Microviews Vol. 24: Woody Guthrie In Space

on Friday, March 1, 2013
The Man Who Watched The Trains Go By by Georges Simenon
Remember that film Falling Down where everyman worker bee Michael Douglas has the meltdown to end all meltdowns? Well this is the stylised French version from the 1950s, complete with sex, murder and occasional good manners. A mesmerising portrayal of a man's descent into his own personal hell (not to be confused with Paris).
4 out of 5 Catherine Zeta-Joneses

Ways of Going Home by Alejandro Zambra
I'm generally a sucker for novels about the Pinochet era, but this quiet, warm novella by Zambra lacks the emotional kick in the guts I crave from works of its kind. Questions of complicity versus complacency play out in this reflection on a thoroughly misunderstood childhood crush.

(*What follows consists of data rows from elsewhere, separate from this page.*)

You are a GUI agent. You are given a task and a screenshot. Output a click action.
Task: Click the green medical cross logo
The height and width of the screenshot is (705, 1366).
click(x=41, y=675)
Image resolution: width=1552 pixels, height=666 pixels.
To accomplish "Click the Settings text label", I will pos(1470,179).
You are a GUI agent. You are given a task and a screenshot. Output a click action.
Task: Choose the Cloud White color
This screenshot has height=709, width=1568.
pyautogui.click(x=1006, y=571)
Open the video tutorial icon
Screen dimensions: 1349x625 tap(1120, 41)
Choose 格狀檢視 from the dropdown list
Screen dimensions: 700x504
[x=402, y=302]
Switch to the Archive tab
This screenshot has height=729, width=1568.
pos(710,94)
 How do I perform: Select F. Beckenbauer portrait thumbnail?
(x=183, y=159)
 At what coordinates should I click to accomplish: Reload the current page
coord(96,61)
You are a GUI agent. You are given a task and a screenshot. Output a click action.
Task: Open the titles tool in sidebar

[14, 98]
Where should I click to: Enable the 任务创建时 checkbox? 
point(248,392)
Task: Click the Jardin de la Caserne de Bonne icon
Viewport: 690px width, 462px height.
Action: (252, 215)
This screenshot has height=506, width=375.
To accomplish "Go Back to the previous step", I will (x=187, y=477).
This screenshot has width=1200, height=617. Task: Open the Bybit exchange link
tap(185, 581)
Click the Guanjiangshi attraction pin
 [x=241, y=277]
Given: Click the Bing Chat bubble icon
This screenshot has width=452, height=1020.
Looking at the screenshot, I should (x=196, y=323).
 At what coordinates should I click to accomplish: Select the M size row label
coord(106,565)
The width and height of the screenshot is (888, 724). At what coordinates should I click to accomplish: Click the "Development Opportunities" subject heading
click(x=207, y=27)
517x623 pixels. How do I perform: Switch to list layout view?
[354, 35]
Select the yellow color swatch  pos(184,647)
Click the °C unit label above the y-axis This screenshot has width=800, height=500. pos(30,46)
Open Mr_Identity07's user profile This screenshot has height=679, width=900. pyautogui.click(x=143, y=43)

A good, but vaguely unsatisfying, piece.
3 out of 5 Military Coups

House of Earth by Woody Guthrie
This recently discovered novel by folk hero, champion of the downtrodden and troubadour extraordinaire, Guthrie is pretty much exactly what you would expect. A lyrical, though not wholly successful, hymn to those who scraped at the bottom of the dustbowl. Life takes swipe after swipe at a proud share-cropping couple whose only dream is to buy a small piece of land on which to build an adobe home. Think a less accomplished Steinbeck or Sinclair, with the added bonus of long descriptions of the protagonist's penis and you'll have some idea of what you're in for.
3.5 out of 5 Rolls In The Hay

The Explorer by James Smythe
Five astronauts on a mission to go further into space than anyone has ever gone before. Path to glory or suicide mission? From the outset it is clear that there is something very wrong here. No need for HAL. The humans are dangerous enough. The Explorer is a slow burn of a novel, with some straggeringly smart twists. Get on it and rejoice, fellow nerds!
4 out of 5 Space Odysseys

Tenth of December by George Saunders
Maybe I'm just too thick to get it, but I don't see what all the fuss is about. Saunders is a fine writer and there are flashes of brilliance in his latest collection of short stories (Home and Escape From Spiderhead spring to mind), but taken as a whole it doesn't add up to much. Disjointed po-mo posturing that flits a feather across the toes of the self-involved literati set while leaving the rest of us out in the cold. You may now line up to take shots at me.